This was prepared as per 25e from 24 using ethyl 4-bromobutanoate. Yield 35%. 1H NMR (300 MHz, CHLOROFORM-d) δ 7.18 – 7.34 (m, 3H), 7.05 – 7.12 (m, 2H), 6.96 (dd, J = 4.71, 7.72 Hz, 1H), 6.88 (d, J = 8.29 Hz, 1H), 6.65 – 6.75 (m, 2H), 6.59 – 6.64 (m, 1H), 6.47 (dd, J = 2.26, 8.29 Hz, 1H), 6.33 (d, J = 2.26 Hz, 1H), 4.48 (dd, J = 8.19, 14.98 Hz, 1H), 4.15 (q, J = 7.16 Hz, 2H), 3.79 (s, 3H), 3.73 (s, 3H), 3.54 – 3.67 (m, 2H), 3.34 – 3.45 (m, 1H), 3.11 – 3.32 (m, 4H), 2.77 – 2.99 (m, 4H), 2.49 (d, J = 5.27 Hz, 1H), 2.43 (t, J = 7.16 Hz, 2H), 1.95 (quin, J = 6.97 Hz, 2H), 1.26 (t, J = 7.16 Hz, 3H). m/z 560 (M+H).

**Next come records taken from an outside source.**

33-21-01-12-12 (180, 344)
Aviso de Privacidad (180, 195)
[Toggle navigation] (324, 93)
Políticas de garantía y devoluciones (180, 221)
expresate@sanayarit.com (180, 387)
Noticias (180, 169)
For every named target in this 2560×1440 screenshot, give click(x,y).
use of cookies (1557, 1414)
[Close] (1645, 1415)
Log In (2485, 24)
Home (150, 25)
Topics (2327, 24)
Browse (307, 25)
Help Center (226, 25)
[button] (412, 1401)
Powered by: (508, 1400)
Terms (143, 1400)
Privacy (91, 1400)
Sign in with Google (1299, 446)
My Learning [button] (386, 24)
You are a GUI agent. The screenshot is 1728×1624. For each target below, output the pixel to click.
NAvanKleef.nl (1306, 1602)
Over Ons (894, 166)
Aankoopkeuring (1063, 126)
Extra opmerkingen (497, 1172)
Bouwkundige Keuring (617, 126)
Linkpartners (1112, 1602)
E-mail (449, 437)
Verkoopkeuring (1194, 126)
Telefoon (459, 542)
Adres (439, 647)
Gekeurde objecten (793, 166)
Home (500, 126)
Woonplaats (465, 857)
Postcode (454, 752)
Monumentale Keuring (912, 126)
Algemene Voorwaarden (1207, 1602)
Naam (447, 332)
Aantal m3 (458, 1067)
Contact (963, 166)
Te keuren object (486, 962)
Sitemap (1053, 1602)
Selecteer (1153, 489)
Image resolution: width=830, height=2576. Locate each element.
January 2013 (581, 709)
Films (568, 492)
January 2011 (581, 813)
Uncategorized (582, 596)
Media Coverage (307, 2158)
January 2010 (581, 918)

Tert-butyl 4-({2-[(benzylcarbamoyl)methyl]-1-[(3,4-dimethoxyphenyl)methyl]-1,2,3,4-tetrahydroisoquinolin-6-yl}amino)butanoate (26e)

This was prepared as per 25e from 24 using t-butyl 4-bromobutanoate. Yield 21%. 1H NMR (300 MHz, CHLOROFORM-d) δ 7.18 – 7.33 (m, 3H), 7.09 (d, J = 6.78 Hz, 2H), 6.98 (br. s., 1H), 6.87 (d, J = 8.29 Hz, 1H), 6.65 – 6.73 (m, 2H), 6.58 – 6.64 (m, 1H), 6.46 (dd, J = 2.17, 8.19 Hz, 1H), 6.33 (d, J = 2.07 Hz, 1H), 4.47 (dd, J = 8.01, 14.98 Hz, 1H), 3.79 (s, 3H), 3.73 (s, 3H), 3.54 – 3.69 (m, 2H), 3.32 – 3.47 (m, 1H), 3.14 (t, J = 6.88 Hz, 2H), 3.07 – 3.32 (m, 2H), 2.76 – 2.99 (m, 4H), 2.41 – 2.54 (m, 1H), 2.34 (t, J = 7.16 Hz, 2H), 1.90 (quin, J = 7.02 Hz, 2H), 1.46 (s, 9H). m/z 588 (M+H).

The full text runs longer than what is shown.